A struct field of type std::wstring or std::filesystem::path containing any non-ASCII
character crashes rfl::json::read / rfl::json::write with std::terminate. This is the
crash behind #421 and #422. Both were reported from Windows, but the crash is not
platform-specific: it reproduces on Linux / glibc / g++ just as readily.

Minimal repro (Linux, default locale):

struct S { std::wstring w; };
rfl::json::write(S{ .w = L"é" });     // std::length_error, then std::terminate
rfl::json::read<S>(R"({"w":"é"})");   // std::length_error, then std::terminate (read is noexcept)

Root cause

Parser_wstring.hpp transcodes via std::mbsrtowcs / std::wcsrtombs and passes the
result straight into resize():

auto len = std::mbsrtowcs(outStr.data(), &ptr, val.size(), &state);
outStr.resize(len);   // len can be (size_t)-1

std::mbsrtowcs / std::wcsrtombs return (size_t)-1 when the input is not valid in the
current C locale's LC_CTYPE encoding. The default "C" locale is ASCII-only, so any
non-ASCII byte makes len equal to (size_t)-1, which becomes resize(SIZE_MAX) and
throws std::length_error. read is declared noexcept, so that becomes an immediate
std::terminate. Parser_filepath.hpp has the same locale dependency through
path::string() and the narrow path constructor.

The fix: two independent commits

Commit 1 serializes std::filesystem::path as UTF-8. Parser_filepath now uses
path::u8string() and construction from std::u8string instead of the locale-dependent
path::string() and narrow constructor. JSON is UTF-8 (RFC 8259), so this conversion is
well-defined and locale-independent. It uses the standard library only, about one
substantive line per function.

Commit 2 converts std::wstring with an explicit UTF-8 codec. It adds a small header-only
UTF-8 to wchar_t codec that handles both wchar_t widths (UTF-32 on Linux and macOS,
UTF-16 on Windows) and rejects malformed input rather than crashing, then rewires
Parser_wstring to use it. read now returns an rfl::Error on malformed UTF-8, and
write produces correct UTF-8. The parser itself gets shorter, since the locale juggling
is gone.

Commit 1 stands on its own, and commit 2 is independent of it.

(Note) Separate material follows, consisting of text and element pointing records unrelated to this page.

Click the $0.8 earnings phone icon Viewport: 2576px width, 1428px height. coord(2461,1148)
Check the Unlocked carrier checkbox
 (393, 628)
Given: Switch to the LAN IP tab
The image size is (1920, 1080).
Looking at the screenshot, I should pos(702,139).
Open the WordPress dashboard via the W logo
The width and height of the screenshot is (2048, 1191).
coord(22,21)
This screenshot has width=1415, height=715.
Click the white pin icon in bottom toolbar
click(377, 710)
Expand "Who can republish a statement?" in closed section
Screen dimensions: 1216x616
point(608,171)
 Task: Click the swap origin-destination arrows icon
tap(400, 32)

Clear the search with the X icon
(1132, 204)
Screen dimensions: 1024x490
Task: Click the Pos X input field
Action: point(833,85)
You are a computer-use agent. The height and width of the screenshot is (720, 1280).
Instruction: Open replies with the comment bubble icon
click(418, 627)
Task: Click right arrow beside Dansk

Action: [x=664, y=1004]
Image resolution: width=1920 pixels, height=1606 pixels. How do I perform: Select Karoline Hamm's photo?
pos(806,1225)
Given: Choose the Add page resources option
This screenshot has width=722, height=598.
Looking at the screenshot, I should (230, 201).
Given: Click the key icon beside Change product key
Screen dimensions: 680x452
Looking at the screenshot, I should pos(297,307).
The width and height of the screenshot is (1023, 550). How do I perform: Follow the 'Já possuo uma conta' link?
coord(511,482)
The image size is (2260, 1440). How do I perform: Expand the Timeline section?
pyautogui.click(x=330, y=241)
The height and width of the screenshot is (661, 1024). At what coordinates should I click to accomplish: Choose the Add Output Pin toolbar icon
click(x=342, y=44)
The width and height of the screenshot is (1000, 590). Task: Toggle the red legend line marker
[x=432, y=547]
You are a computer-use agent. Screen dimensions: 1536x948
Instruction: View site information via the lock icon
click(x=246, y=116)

Also fixes a crash that is not in either issue

#421 and #422 are about write and save. The read path crashes on the same input,
and because read is declared noexcept, there is no rfl::Error path and no
try/catch a caller can use: it is an unconditional std::terminate. Neither issue
mentions this. Both commits fix read and write.

A note on scope

I read through the #421 discussion. The genuinely hard part there, auto-detecting the
encoding of a std::string, is ambiguous on Windows, and this PR does not touch it. But
std::wstring and std::filesystem::path are not encoding-ambiguous (they are
well-defined UTF-16 / UTF-32, and the standard's defined path encoding), so a correct,
locale-independent conversion is well-defined, which is what commit 2 does.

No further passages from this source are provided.